We found that automated analysis and counting of connexin aggreates was hampered by abundant speckle noise, which has signature similar to connexin in the volumetric dataset. The detection of individual nuclei provides the necessary “context” to filter speckle noise and enables automatic counting and characterization of connexin expression. In general the nucleus of a cell is ellipsoidal, but neighboring nuclei may overlap, and thus making delineation a necessary component. Our experience indicates that detection of nuclei in 2D is more complex due to inherent lack of 3D information, however, a more efficient techniques is needed to detect blobs in 3D. In general, analysis of these images is complex due to the fact that nuclei of interests (1) do not respond uniformly to the fluorescent compounds, (2) may have many internal substructures, and (3) overlap each other as a result of cell division. The first step of our algorithm is extraction of elliptic features. A multiscale representation of the image is generated and the Hessian is computed to detect and classify each point in the image. If the Hessian is negative (positive) definite then the point is classified as bright (dark) elliptic feature. This classification is then used to group similar features using 3D connected component algorithm. Although false labeling is unavoidable, sufficient

information can be gathered so that a higher level technique can group partial information into a whole. This higher level constraint is expressed in terms of convexity, implemented as a convex hull for improved efficiency, and applied to 3D connected components. The convex hull of a set of points is the smallest convex set that contains the points.
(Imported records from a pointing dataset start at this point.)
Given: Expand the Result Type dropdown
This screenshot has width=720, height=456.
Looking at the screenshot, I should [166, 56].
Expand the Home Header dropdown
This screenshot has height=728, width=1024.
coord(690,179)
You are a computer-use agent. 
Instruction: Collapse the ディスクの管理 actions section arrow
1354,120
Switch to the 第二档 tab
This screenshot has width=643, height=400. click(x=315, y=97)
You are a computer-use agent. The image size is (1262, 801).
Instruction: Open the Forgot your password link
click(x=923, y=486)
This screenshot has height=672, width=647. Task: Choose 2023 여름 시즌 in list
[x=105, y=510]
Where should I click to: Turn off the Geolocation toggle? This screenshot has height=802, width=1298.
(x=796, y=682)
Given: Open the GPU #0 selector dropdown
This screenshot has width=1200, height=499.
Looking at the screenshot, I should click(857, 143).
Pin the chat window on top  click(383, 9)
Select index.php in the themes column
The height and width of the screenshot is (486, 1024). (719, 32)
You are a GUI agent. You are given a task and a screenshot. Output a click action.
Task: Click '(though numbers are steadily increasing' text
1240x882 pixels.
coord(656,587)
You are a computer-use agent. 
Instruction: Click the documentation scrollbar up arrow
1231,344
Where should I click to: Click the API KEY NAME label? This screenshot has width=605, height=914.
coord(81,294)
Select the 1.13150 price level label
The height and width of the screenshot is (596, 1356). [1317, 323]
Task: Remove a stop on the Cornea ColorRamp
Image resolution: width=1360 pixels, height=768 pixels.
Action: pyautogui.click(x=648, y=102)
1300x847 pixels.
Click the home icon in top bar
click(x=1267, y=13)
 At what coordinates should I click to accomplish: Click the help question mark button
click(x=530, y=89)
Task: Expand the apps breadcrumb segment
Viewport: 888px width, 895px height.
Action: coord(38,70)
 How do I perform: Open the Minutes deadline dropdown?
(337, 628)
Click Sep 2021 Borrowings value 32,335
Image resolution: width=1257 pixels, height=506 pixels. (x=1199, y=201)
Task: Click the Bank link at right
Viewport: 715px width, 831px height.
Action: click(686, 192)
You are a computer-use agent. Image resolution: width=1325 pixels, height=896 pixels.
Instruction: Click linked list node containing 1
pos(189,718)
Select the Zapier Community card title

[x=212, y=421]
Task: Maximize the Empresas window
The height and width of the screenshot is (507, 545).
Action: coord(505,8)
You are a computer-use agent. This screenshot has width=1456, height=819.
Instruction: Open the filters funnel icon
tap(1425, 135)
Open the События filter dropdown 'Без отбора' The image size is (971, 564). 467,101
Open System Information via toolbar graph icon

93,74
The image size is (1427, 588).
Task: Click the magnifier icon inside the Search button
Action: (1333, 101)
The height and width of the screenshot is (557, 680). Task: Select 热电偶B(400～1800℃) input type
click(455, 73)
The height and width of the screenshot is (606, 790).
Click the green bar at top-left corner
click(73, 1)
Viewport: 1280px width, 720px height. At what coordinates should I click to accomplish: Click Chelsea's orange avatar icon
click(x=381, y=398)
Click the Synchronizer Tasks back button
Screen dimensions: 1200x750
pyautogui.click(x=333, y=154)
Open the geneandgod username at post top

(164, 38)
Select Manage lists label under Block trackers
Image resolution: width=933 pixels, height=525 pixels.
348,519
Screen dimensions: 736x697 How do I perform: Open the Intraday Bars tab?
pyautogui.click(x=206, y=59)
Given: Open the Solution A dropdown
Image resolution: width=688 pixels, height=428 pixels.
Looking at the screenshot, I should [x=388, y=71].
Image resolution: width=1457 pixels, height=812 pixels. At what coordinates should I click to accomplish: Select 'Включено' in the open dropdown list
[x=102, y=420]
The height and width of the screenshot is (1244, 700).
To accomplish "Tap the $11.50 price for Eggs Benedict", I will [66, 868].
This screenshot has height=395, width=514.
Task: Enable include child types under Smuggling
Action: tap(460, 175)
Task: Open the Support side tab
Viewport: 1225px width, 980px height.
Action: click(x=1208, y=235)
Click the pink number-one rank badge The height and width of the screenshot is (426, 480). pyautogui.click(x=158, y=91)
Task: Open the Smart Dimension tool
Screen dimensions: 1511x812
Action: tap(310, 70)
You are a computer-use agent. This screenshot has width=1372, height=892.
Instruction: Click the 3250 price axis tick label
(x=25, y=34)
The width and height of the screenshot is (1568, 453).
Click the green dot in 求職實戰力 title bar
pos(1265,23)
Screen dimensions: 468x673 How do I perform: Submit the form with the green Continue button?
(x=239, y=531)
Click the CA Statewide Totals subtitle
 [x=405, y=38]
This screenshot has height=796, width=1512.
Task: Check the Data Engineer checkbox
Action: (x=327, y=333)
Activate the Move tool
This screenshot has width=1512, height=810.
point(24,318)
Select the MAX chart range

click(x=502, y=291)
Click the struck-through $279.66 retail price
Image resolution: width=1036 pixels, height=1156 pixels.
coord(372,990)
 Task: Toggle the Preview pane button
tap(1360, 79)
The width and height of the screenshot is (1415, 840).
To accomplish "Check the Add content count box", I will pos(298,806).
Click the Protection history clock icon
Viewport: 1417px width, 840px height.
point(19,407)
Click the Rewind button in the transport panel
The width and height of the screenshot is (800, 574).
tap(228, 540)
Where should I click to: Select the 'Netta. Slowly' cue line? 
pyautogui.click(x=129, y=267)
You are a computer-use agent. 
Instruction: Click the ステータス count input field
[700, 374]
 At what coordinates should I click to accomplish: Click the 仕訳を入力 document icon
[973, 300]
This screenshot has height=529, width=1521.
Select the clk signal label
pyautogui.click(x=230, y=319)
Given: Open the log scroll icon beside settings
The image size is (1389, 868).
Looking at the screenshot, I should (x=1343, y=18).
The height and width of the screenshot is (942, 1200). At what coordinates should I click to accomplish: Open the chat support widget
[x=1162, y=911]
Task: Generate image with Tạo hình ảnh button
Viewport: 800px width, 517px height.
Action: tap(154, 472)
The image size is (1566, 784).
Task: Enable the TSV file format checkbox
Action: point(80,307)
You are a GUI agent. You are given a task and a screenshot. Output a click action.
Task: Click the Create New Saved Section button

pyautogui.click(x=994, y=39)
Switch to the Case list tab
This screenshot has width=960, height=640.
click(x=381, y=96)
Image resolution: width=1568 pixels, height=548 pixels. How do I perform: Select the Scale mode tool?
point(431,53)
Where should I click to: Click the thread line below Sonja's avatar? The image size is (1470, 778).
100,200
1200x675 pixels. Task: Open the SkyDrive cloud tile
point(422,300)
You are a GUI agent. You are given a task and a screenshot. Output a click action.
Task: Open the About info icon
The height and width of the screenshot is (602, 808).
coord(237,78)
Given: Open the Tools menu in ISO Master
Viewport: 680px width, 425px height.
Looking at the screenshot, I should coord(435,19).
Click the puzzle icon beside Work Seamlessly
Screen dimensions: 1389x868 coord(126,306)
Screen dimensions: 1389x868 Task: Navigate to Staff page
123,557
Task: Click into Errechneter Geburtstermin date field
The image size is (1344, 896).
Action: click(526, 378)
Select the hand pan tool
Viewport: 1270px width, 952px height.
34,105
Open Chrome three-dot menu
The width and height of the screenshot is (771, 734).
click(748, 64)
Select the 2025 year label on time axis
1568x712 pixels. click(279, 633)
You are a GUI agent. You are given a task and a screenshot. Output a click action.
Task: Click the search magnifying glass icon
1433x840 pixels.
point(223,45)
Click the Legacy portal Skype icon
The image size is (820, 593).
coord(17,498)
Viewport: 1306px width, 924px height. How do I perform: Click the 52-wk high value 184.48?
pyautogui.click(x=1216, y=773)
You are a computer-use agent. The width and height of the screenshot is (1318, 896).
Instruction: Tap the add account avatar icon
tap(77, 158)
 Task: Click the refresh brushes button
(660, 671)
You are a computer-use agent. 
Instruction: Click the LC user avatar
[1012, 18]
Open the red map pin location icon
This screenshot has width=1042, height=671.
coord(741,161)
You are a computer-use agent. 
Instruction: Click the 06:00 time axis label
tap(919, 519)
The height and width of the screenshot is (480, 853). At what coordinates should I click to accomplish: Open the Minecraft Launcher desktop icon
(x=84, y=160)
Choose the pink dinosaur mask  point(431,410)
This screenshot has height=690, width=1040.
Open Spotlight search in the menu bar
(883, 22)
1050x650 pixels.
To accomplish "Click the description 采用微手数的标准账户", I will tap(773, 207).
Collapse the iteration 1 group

In summary, we have developed a layered computational protocol to segment cultured colonies for simultaneous segmentation of nuclei, characterizing their organization, and mapping inter cellular communication. Preliminary experimental data of connexin expression in human mammary epithelial cells surviving low doses of ionizing radiation and the impact of chronic exposure to the cytokine transforming growth factor $1 will be presented.